Guo Song used an eloquent metaphor: "The reaction could be compared to the discovery of the wheel. When someone discovers that round wheels work better than square ones, everyone is ready to change their wheels from square to round."

There is some truth in this observation, although it may be overly optimistic. It took years for ResNet to become the universal standard, and mHC will have to prove not only theoretical effectiveness but also large-scale industrial practicality. As in the best episodes of Adventure Time, where elegant mathematical solutions solve seemingly insurmountable problems, here the theory has yet to face the test of real-world deployment.

But the underlying message is clear: after a decade of unchallenged dominance, the fundamental architecture of deep learning models may be on the verge of evolving. And paradoxically, this evolution may have been accelerated precisely by the restrictions that were meant to slow it down.

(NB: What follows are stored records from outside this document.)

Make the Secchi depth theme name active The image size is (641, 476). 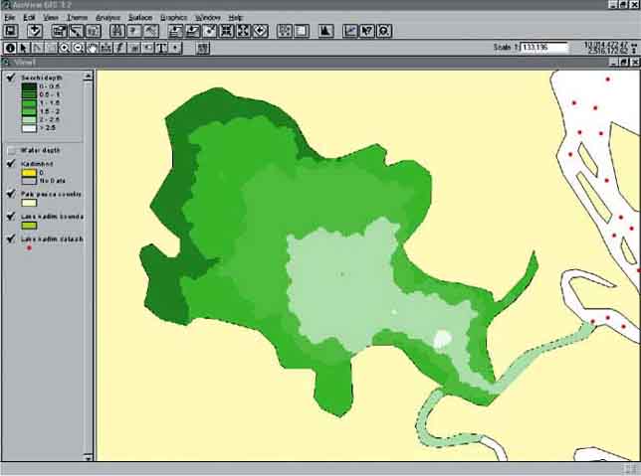pos(40,78)
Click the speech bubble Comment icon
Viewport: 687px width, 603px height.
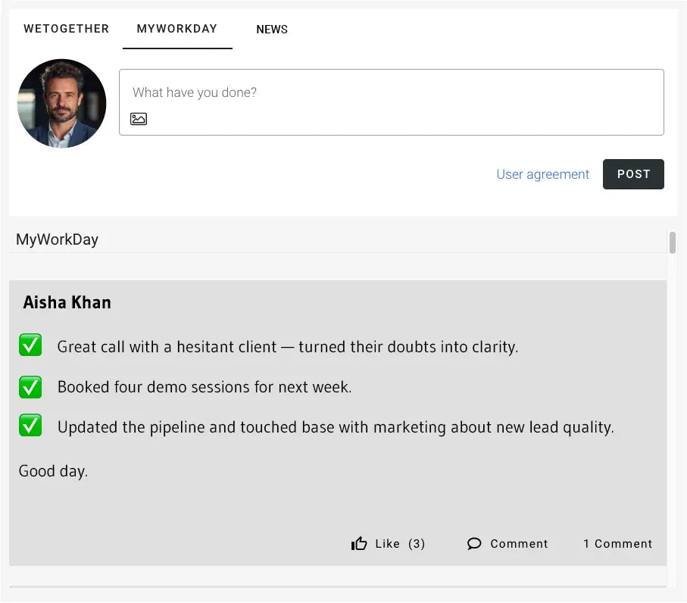point(474,544)
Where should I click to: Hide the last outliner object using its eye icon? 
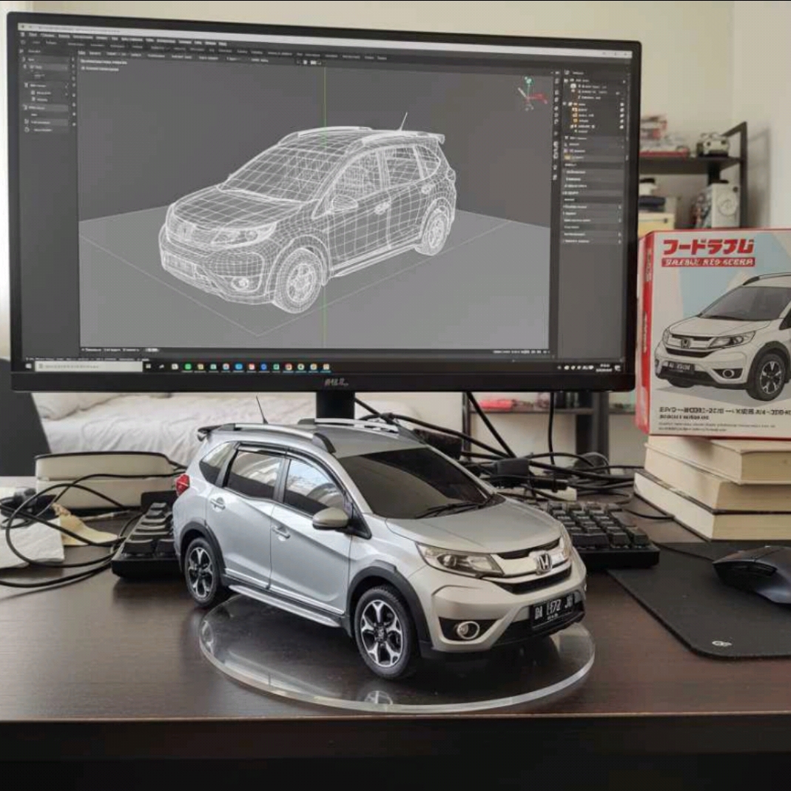[x=622, y=128]
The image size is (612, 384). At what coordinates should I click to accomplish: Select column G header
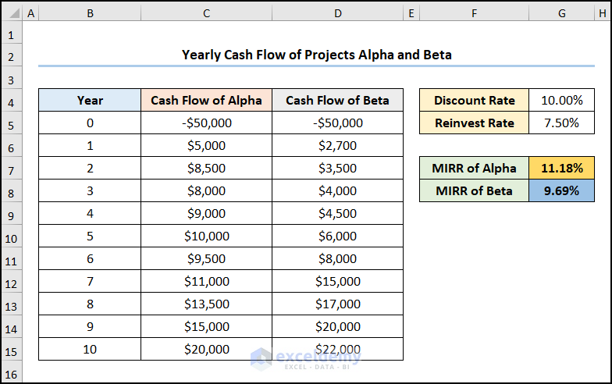(x=560, y=13)
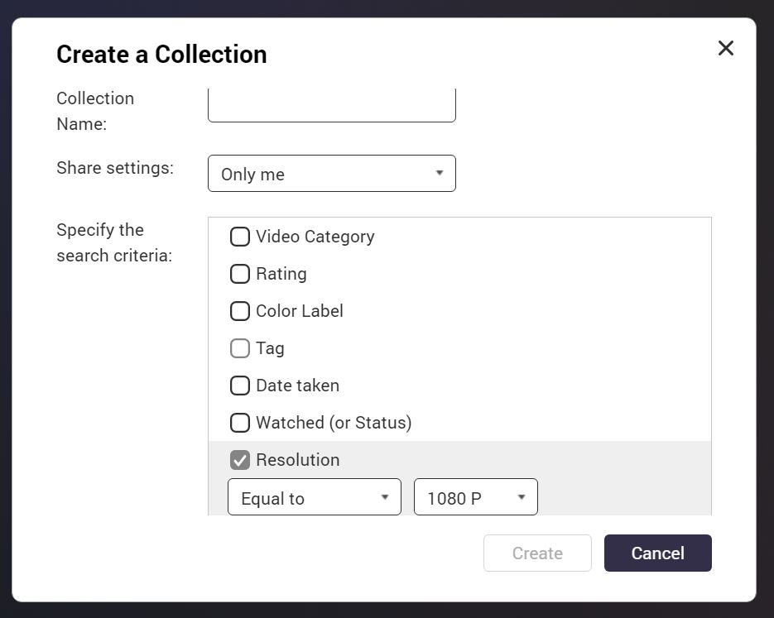The image size is (774, 618).
Task: Check the Date taken option
Action: pos(240,386)
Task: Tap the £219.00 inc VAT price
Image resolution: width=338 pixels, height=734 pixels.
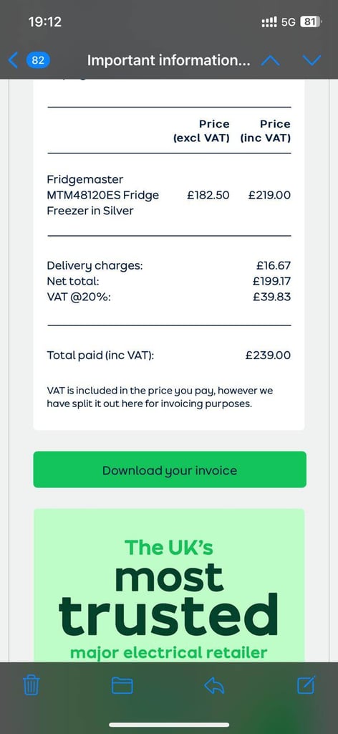Action: [269, 195]
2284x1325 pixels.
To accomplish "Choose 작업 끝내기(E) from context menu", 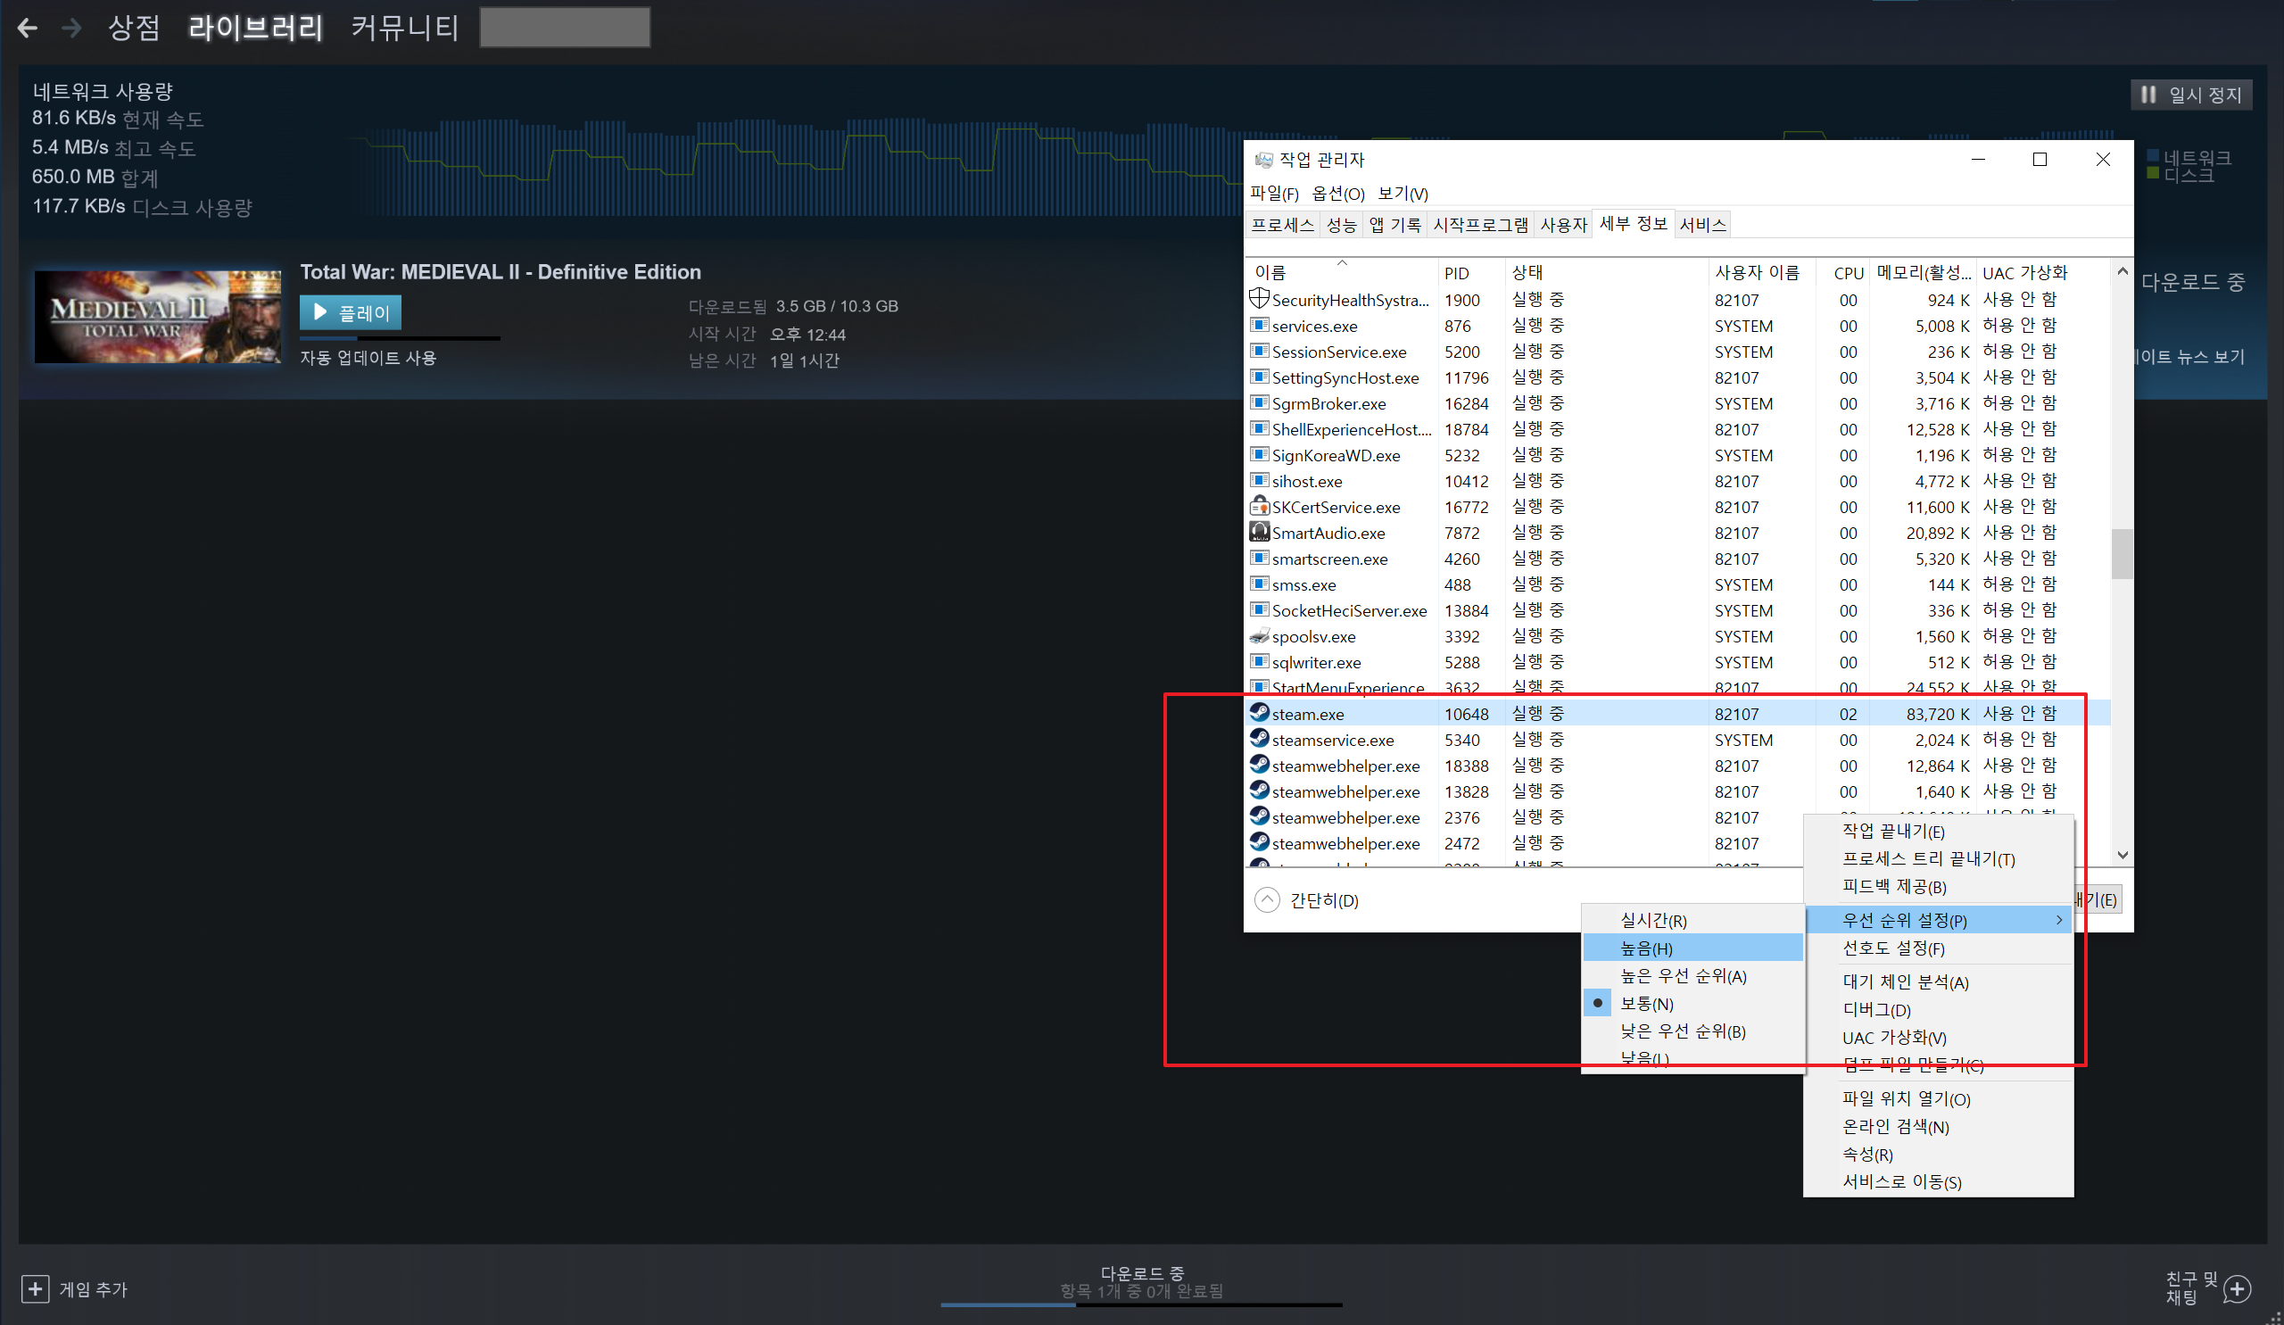I will (1892, 831).
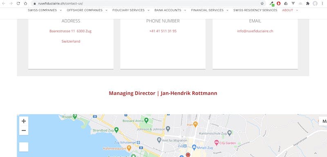Bookmark this page with the star icon
The width and height of the screenshot is (327, 157).
(x=262, y=4)
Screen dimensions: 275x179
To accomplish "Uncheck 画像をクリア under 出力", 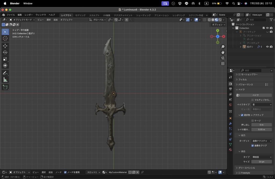I will pyautogui.click(x=253, y=145).
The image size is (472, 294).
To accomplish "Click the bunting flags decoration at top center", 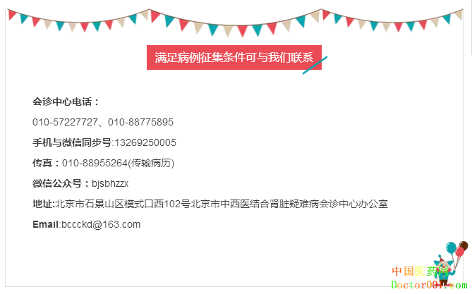I will 236,23.
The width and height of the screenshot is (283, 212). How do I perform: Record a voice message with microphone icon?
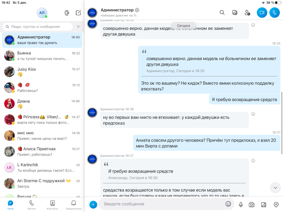(241, 204)
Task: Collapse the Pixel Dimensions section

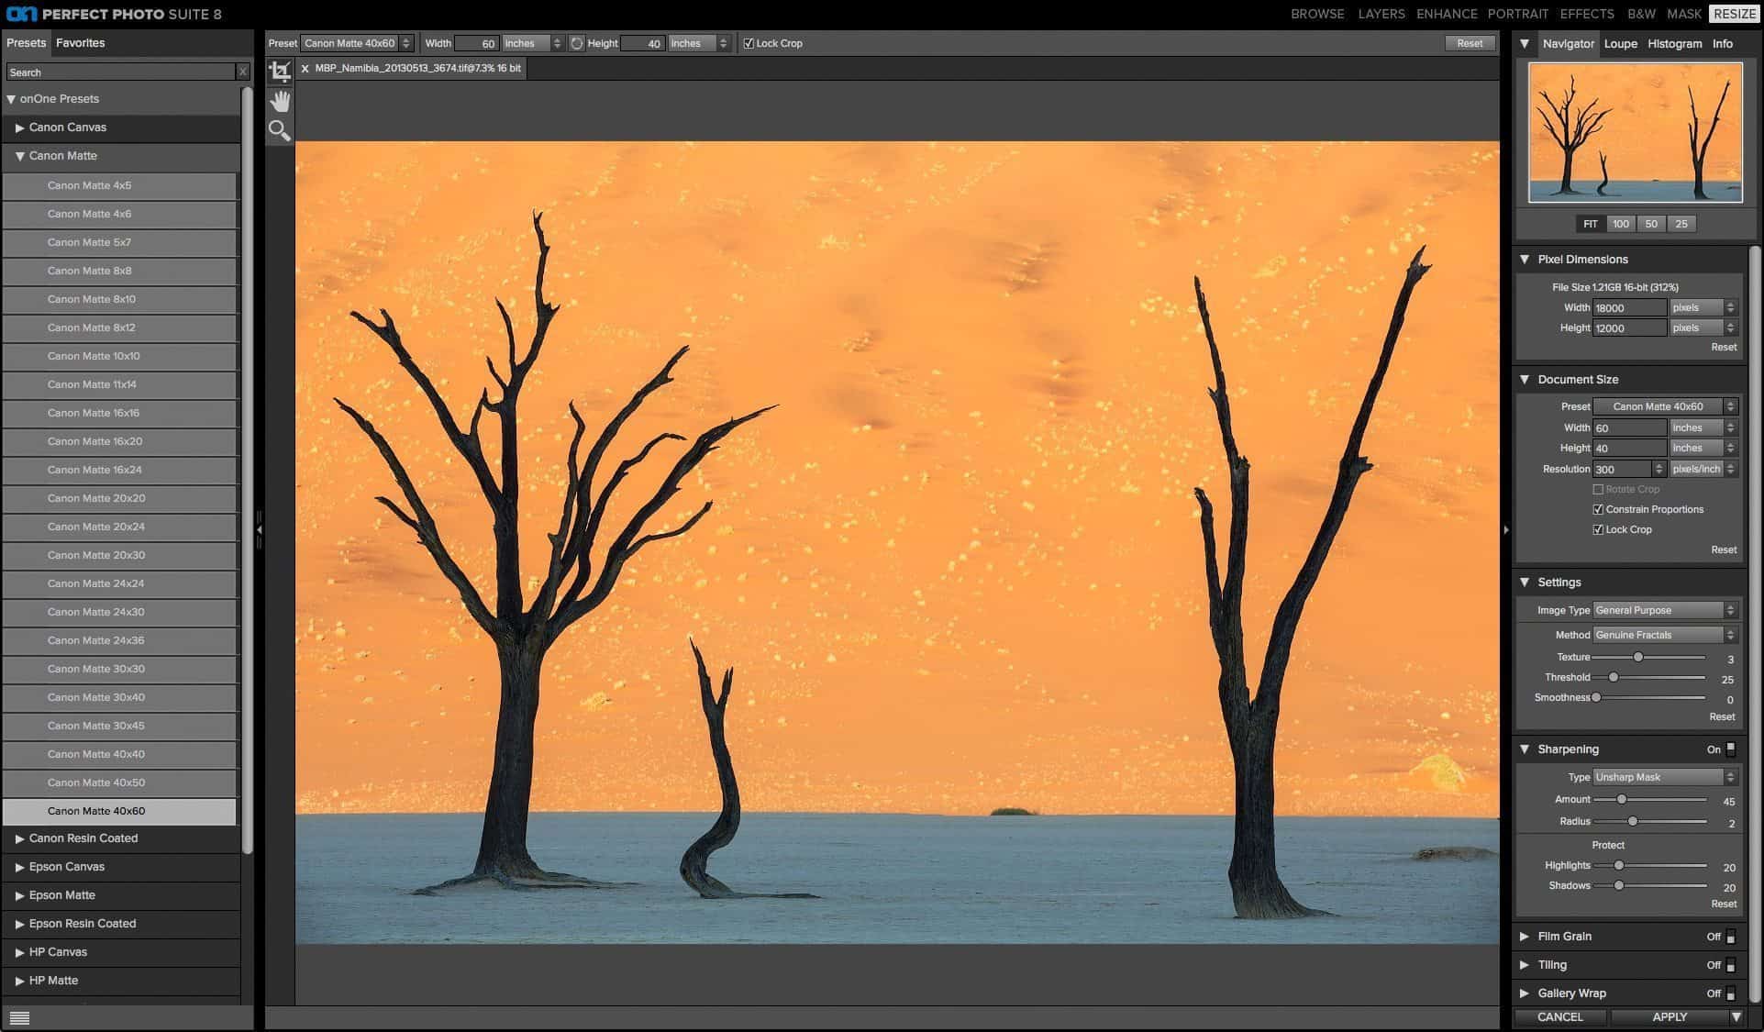Action: tap(1525, 260)
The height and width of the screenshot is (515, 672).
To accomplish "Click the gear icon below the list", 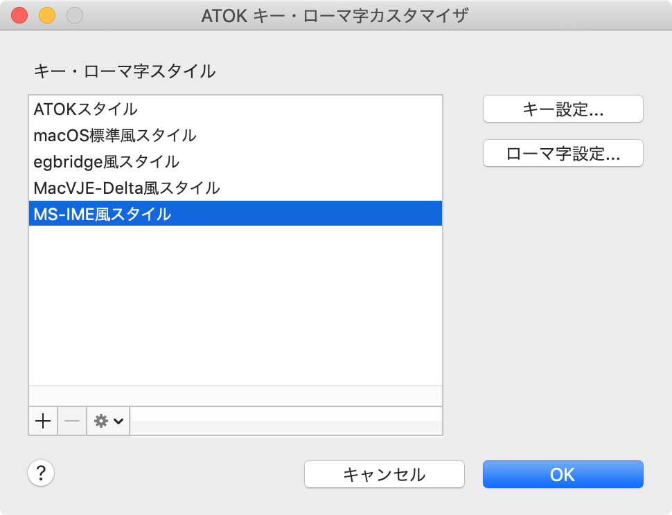I will [x=101, y=422].
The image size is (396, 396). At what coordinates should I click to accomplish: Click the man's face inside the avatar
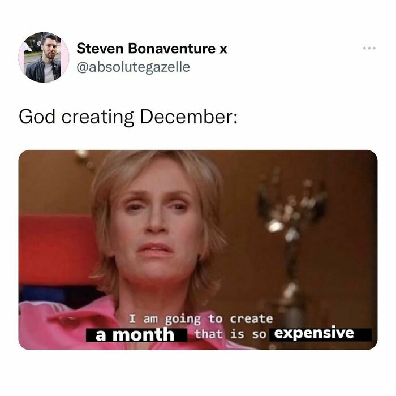tap(50, 49)
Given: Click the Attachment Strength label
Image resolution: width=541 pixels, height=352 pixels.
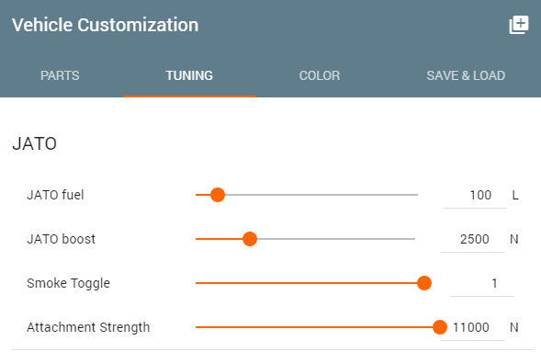Looking at the screenshot, I should click(x=88, y=327).
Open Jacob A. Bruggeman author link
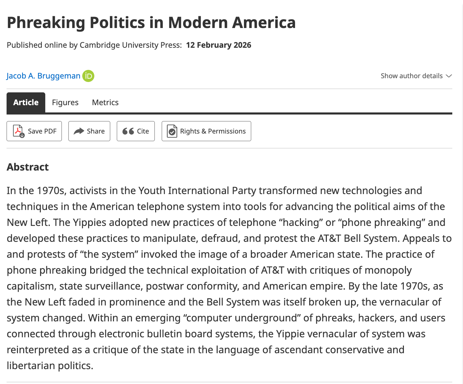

American sanctions forced Chinese researchers to seek efficiency where others sought brute force. They turned a constraint into an incentive for innovation. And mHC, with its mathematical elegance and its promise of scalability without prohibitive costs, may be just the first example of this new direction.

It remains to be seen whether the West will be able to respond with its own architectural innovations, or if it will continue to rely on computational supremacy. One thing is certain: the next generation of AI models will not just be bigger. They will also be more intelligently built.